South Africa
South Africa is in financial trouble

The Minister of Finance, Malusi Gigaba’s, “maiden” medium-term budget policy statement exposes the full horror of President Jacob Zuma’s catastrophic management of the economy in South Africa.

The Rand immediately plummeted to R 14.10 to the dollar, its lowest level this year.

Economic growth has slowed and the February projection of 1.3 % has been lowered to 0.7 %, still higher than the 0.5 % recently projected by the International Monetary Fund. Economic growth is expected to recover slowly, reaching 1.9 % in 2020.

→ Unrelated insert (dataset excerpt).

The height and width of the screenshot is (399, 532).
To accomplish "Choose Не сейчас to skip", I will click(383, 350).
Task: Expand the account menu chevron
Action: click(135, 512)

The minister’s medium-term budget policy statement reveals a full-scale budget “blow out” with:

  • a massive revenue shortfall of R 50. 8 billion, which is the largest revenue shortfall since the global financial crisis;
  • a breach of the expenditure ceiling by R 3.9 billion, which was in part caused by the R 10 billion bailout of South African Airways, and which had to be offset mainly by using the contingency reserve (R 6 billion), projected underspending (R 3 billion), and selling the family silver, in the form of shares in Telkom shares (R 3.9 billion); and
  • an increase in the budget deficit by R 54 billion to R 203 billion, or 4.3% of GDP in 2017/18.
  • The budget  results in an increase in national debt of R 67.9 billion to R 2.3 trillion, or 54.2% of GDP and an increase in debt service costs of R 900 million to R 163.3 billion, in 2017/18.

The budget “blow out” ricochet’s through the medium term pushing national debt to R 3.4 trillion, or 59.7% of GDP, in 2020/21.

Gigaba’s maiden Medium-term Budget Policy Statement was delayed when the EFF disrupted proceedings. Gigaba started his speech after the opposition party left the house.

The rand was trading at R 13.74 against the greenback just before the proceeding in Parliament started.